Toledo Police Chief George Kral said a special agent with the Bureau of Alcohol, Tobacco, Firearms and Explosives (ATF) will be in the detective's bureau this weekend. Any time a TPD crew or officer make an arrest from Friday to Sunday and an illegal gun is found, it will be brought to the ATF agent to be screened.

If certain criteria are met, the suspect will be charged with a federal crime.

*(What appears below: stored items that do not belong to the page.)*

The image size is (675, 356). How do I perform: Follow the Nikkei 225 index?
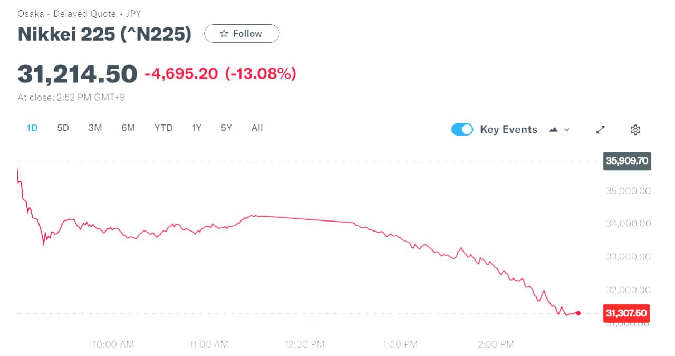[242, 34]
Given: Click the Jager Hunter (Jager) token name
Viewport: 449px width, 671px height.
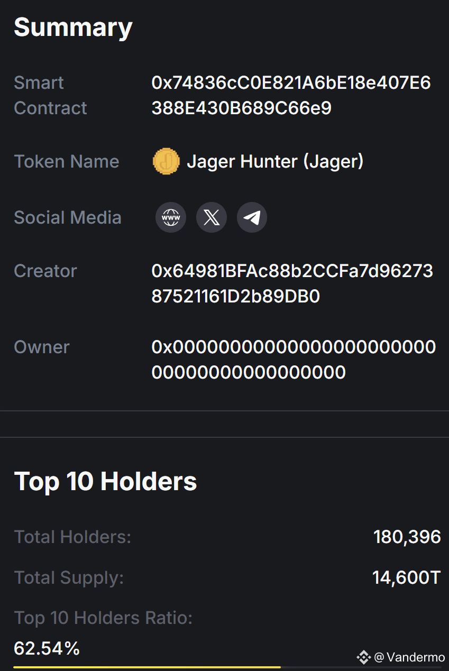Looking at the screenshot, I should point(275,161).
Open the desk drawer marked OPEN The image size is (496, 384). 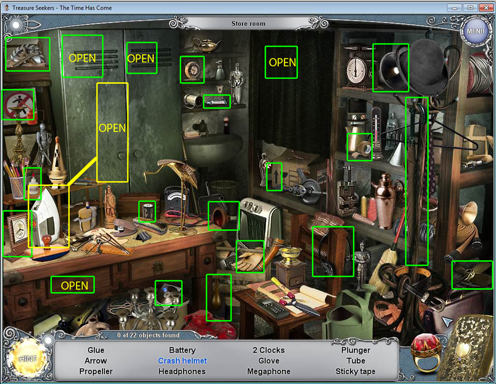73,285
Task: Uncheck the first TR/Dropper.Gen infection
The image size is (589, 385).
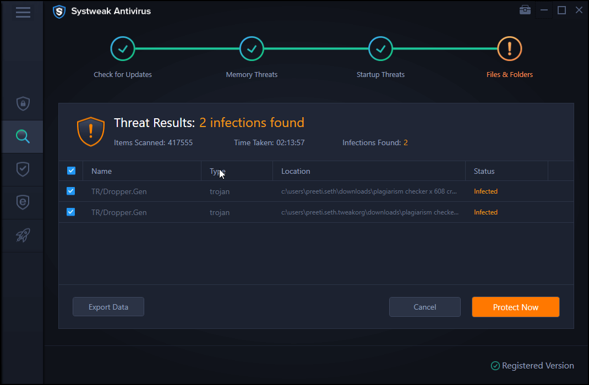Action: point(71,191)
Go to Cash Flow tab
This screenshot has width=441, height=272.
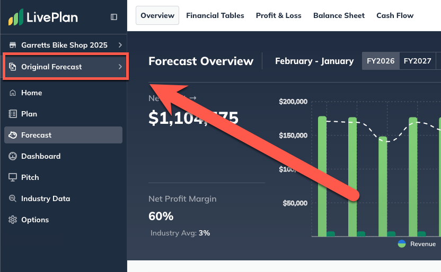click(395, 15)
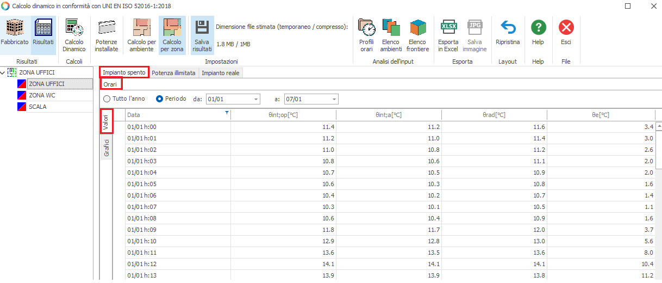662x283 pixels.
Task: Open Profili orari analysis
Action: point(366,34)
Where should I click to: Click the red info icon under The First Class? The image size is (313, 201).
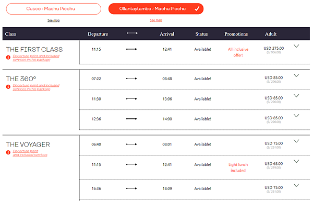8,58
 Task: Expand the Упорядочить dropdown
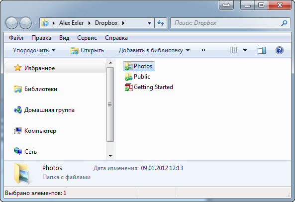tap(34, 50)
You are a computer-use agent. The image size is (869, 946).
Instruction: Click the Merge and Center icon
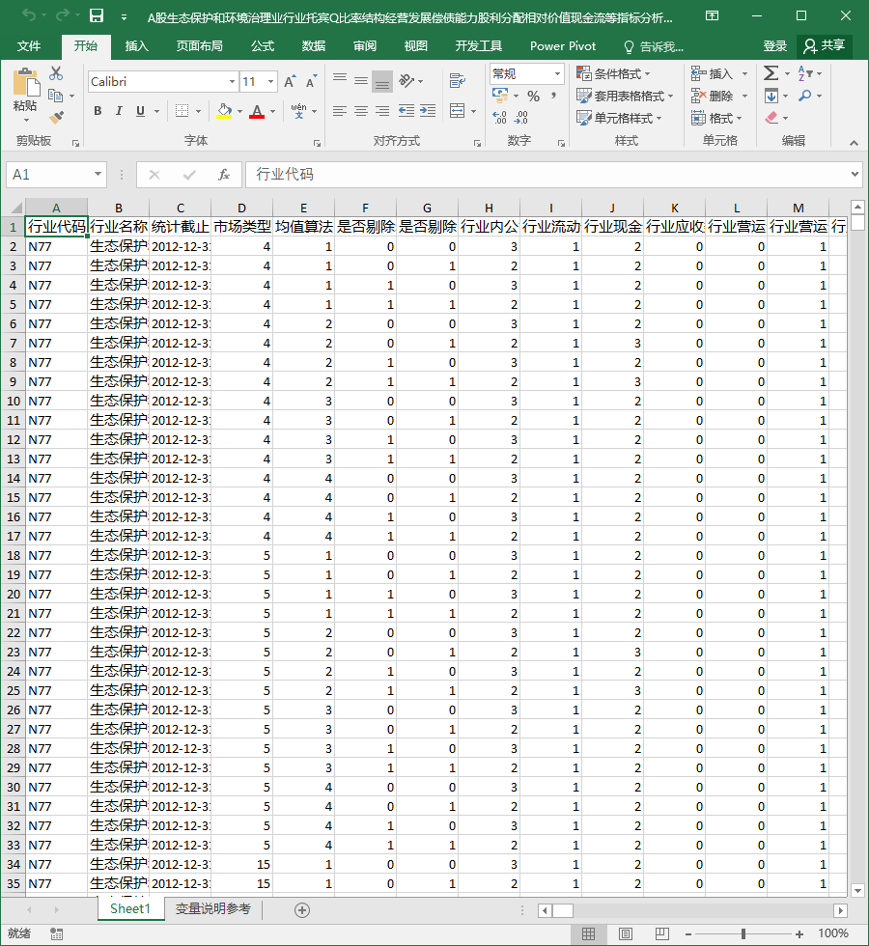pyautogui.click(x=458, y=110)
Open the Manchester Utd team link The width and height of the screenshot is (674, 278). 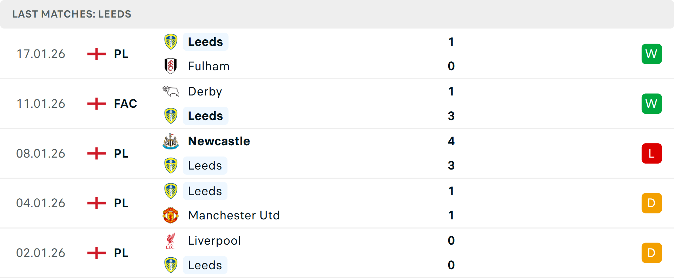tap(234, 215)

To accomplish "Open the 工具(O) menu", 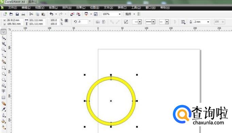I will tap(136, 7).
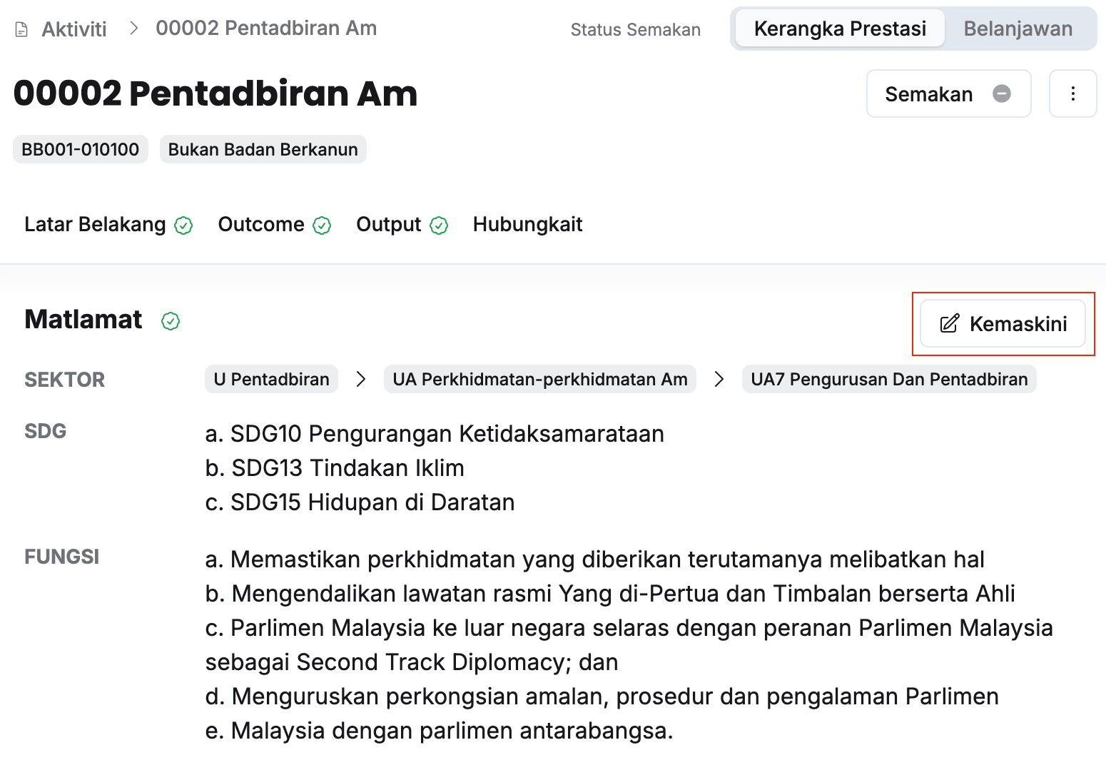1106x765 pixels.
Task: Open the Hubungkait tab
Action: pyautogui.click(x=527, y=225)
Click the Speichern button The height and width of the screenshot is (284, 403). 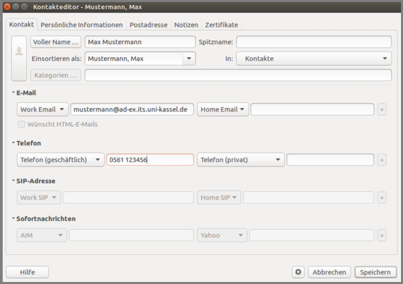375,272
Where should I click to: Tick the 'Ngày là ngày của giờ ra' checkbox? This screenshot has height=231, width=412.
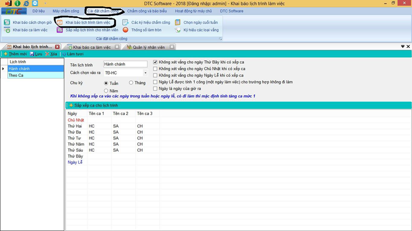pos(156,88)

Finkbeiner released a 10-step plan earlier this month:

  1. Enforce Toledo's curfew. The city of Toledo has a curfew unless you're with a parent or guardian. Kids 10 years and under should be home by 10 p.m., ages 11 to 15 by 11 p.m. and 16 and 17-year-olds by midnight.
  2. Bring Toledo Police Department, Lucas County Sheriff's Office, Ohio State Highway Patrol and federal ATF officials into a partnership for "for as long as it takes to double or triple the number of police cars in Toledo's violent neighborhoods." Finkbeiner said he did this in the past "and it worked," he said, giving the city 90 days of nonviolence during his mayorship.
  3. Pass anti-gun legislation to ban cheap, "Saturday-night specials" and "multiple firing machine gun" weapons. He said this legislation passed successfully when he was mayor and then councilman and current Mayor Wade Kapszukiewicz voted for it. 
  4. Put a gun buyback program in place immediately and dramatically enhance the amount given for the weapons turned in. "We've got plenty of money. Double or triple the amount you're given (for turning in a gun) ... Never has the city had nearly $200 million to get creative with," Finkbeiner said. "Look at the amount of money being spent to repave Summit Street ... we can use the money for this." 
  5. Employ youth in city cleanup and beautification efforts. Finkbeiner said Detroit hired 8,000 youth in a program such as this and it's seeing positive results.
  6. Double or triple the amount of the reward money for those who provide solid data leading to the arrest of those committing violent crimes. "We've got plenty of money (to do so)," Finkbeiner said. "Money talks at every level - corporate and street - it talks." 
  7. Start a major initiative to bring the Block Watch program back into all neighborhoods. Finkbeiner said the city is down to only about 20 today, whereas there used to be 200 Block Watch programs. 
  8. Consider placing drop boxes in each fire station where people can leave information regarding public safety. "We need more data. ... We need citizens to feel comfortable coming into fire stations," he said.
  9. Meet with judges and make sure that those repeatedly committing serious crimes are held accountable. 
  10. Have the mayor and city council stand united in Toledo police initiatives that will bring peace and safety to Toledo neighborhoods. "These badges should be worn with pride. ... Let us hand the ball off to a combination of people, but the leaders must be TPD," Finkbeiner said. "They have what's needed to quiet our streets and neighborhoods down, and they can do so respectfully."